While the Ukrainian Museum is small, consisting of 2.5 floors of exhibits, it packs a huge punch! There were many interesting exhibits throughout, including one on Ukrainian women’s fashion.   Who knew Ukrainians were so fashionable? Most artwork was contemporary with the exception of the display cases in the basement floor which housed ceramic pieces.  

Art at the Ukrainian Museum

Contemporary Art @ The Ukrainian Museum, East Village, NYC

The Ukrainian Museum
222 East 6th St. (b/n 2nd and 3rd Aves)
New York, NY 10003

After the Ukrainian Museum, I was ready for lunch and just a few blocks away was Ukrainian foodie icon, Veselka.  This popular restaurant has a strong following that’s enabled them to keep their doors open to customers for over 50 years; a huge feat in NYC’s cut throat restaurant business! 

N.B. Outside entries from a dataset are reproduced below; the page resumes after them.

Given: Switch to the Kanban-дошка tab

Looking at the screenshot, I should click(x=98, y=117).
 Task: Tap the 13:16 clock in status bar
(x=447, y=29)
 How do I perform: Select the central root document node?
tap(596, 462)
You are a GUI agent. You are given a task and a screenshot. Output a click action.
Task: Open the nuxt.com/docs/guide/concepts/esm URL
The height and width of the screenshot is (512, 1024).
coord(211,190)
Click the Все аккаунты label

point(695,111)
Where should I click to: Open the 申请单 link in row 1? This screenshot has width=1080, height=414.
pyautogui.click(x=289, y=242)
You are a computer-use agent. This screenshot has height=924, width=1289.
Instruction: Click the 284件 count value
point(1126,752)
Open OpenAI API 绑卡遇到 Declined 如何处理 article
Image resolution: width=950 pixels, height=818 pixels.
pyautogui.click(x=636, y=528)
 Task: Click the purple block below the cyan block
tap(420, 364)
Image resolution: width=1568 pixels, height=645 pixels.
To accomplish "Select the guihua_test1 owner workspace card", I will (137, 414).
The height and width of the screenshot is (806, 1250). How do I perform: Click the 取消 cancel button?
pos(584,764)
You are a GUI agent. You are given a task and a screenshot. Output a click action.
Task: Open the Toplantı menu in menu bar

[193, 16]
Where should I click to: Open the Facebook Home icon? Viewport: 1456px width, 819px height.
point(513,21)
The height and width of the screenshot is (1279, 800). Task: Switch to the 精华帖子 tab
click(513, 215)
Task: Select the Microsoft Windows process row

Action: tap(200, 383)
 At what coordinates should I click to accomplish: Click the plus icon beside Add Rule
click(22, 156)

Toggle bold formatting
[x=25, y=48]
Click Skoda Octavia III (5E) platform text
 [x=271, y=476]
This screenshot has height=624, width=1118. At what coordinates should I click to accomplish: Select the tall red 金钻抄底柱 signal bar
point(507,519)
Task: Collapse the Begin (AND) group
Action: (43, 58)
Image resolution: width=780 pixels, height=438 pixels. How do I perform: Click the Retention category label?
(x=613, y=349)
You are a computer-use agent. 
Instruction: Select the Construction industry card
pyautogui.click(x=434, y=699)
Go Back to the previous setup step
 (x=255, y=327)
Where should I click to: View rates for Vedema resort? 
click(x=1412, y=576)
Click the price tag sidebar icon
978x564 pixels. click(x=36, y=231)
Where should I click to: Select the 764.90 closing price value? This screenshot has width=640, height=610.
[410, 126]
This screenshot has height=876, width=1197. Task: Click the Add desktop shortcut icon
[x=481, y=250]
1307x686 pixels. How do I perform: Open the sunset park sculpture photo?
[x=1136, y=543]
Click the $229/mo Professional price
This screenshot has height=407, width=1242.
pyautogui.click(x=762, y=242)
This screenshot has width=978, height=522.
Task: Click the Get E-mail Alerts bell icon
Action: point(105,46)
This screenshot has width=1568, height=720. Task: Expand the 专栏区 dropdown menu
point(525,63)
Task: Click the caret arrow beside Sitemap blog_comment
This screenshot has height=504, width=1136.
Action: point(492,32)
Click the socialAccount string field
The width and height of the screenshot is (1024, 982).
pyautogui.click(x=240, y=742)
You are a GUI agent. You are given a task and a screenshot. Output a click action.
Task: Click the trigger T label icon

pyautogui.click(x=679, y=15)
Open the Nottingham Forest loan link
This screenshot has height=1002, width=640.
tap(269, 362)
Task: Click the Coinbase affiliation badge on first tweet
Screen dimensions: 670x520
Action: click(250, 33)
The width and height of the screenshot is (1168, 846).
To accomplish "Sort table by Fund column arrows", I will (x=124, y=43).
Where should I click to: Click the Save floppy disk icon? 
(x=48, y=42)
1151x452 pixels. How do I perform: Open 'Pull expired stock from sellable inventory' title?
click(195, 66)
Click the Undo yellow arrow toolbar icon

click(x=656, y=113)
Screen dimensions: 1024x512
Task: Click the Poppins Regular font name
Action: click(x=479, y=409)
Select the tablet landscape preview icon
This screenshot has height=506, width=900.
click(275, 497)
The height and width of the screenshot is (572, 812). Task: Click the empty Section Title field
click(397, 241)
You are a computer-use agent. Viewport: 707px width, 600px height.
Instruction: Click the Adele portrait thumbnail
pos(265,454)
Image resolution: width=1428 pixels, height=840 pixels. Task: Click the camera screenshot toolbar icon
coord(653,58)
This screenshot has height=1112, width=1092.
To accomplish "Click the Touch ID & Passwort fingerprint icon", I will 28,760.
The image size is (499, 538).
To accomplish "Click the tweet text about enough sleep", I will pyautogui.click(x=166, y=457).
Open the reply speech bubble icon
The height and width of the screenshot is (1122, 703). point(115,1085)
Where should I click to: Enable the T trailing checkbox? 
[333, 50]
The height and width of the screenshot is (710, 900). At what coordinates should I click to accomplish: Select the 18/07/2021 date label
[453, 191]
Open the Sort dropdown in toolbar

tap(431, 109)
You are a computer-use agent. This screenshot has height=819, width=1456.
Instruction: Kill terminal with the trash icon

ukrainian cuisine at veselka

Ukrainian Cuisine @ Veselka Restaurant, East Village, NYC

On the menu, a smorgasbord of Ukrainian delicacies from stuffed cabbage, to an assortment of kielbasa and pirogies. I wanted to try it all so I opted for the Deluxe Vegetarian Plate.  My meal came with a house salad, beef borscht, pirogies, kasha (a grain similar to quinoa) and stuffed cabbage with mushroom gravy.  Overall, the food was good and definitely hearty!  My favorite was the beef borscht (or beet soup)!  My least favorite: cabbage stuffed with kasha.  If you’re not a fan of quinoa, then you probably won’t like kasha much.  Overall, great restaurant in terms of ambiance, service and food; a must try if you’re looking to sample Ukrainian cuisine

Veselka on Urbanspoon

Touring Little Ukraine in NYC’s East Village is a pleasant stroll through a few blocks on 2nd and 3rd Avenues.  Allocate about 2-3 hours to see everything from the churches, shops and restaurants.  

And if time permits, there a few notable Ukrainian cultural institutions outside of Little Ukraine.  The Ukraine Institute of  America (2 East 79th St.) is housed at the Fletcher-Sinclair mansion and features art, music and literature of the Ukraine.  There is also the Ukrainian Academy of Arts and Sciences (206 West 100th St.) and Shevchenko Scientific Society (63 Fourth Ave).  

Looking for Ukrainian festivals?  Each year in April there is an Ukrainian film festival aptly titled Kinofest.  Also, as the weather begins to warm up, look out for the Annual Ukrainian Festival that takes place in May.   

Did this Culture Weekend Staycation to Little Ukraine in NYC help you discover Ukrainian culture closer to home?